"""
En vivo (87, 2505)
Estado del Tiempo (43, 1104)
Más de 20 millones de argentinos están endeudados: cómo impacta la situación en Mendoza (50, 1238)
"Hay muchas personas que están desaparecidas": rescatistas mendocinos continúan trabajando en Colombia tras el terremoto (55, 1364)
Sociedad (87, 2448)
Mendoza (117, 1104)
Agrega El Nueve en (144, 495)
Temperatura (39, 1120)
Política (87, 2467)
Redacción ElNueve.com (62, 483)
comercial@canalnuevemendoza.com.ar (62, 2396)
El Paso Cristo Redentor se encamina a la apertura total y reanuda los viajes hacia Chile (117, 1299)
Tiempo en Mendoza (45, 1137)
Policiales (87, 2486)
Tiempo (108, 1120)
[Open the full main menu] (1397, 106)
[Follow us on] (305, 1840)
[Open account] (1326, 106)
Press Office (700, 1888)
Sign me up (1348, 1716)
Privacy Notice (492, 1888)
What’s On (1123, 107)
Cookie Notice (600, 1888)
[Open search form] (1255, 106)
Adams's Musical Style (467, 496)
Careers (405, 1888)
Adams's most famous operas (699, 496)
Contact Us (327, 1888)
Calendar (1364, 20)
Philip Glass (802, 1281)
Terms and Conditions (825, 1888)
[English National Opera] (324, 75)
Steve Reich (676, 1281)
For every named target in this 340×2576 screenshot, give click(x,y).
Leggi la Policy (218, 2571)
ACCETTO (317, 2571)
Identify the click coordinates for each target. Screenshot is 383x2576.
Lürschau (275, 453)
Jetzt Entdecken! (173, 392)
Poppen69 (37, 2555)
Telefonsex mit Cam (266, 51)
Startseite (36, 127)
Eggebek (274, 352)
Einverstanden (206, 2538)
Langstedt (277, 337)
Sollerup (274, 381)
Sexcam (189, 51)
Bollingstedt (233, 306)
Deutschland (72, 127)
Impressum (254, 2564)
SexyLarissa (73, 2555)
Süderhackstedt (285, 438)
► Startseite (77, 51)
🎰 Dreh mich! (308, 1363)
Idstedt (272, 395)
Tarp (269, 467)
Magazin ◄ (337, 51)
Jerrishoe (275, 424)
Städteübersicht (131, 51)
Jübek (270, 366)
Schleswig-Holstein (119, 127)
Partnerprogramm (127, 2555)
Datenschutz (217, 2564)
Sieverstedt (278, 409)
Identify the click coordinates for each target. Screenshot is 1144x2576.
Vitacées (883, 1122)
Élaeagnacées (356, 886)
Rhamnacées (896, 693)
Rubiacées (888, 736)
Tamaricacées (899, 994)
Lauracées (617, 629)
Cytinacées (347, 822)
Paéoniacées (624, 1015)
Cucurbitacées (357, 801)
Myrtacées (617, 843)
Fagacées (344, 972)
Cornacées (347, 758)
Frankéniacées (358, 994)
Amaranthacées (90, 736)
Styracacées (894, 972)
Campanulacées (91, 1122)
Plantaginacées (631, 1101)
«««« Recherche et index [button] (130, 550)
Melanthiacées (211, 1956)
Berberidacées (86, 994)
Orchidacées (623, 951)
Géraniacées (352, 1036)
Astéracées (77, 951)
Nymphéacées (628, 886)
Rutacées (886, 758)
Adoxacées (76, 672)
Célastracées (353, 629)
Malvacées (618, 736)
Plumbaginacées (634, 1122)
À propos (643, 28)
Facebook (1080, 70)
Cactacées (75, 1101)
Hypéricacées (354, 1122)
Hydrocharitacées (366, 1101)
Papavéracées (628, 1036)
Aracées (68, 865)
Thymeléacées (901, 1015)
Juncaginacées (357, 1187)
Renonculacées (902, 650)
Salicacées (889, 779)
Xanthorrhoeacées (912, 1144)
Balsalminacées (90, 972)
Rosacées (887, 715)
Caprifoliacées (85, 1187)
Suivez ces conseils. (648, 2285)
"""
### WHAT YOU ARE ASKED TO DO
Across all the entries, count the lines that contain the string "Tiempo", and give that number without anything else.

### EXERCISE OUTPUT
3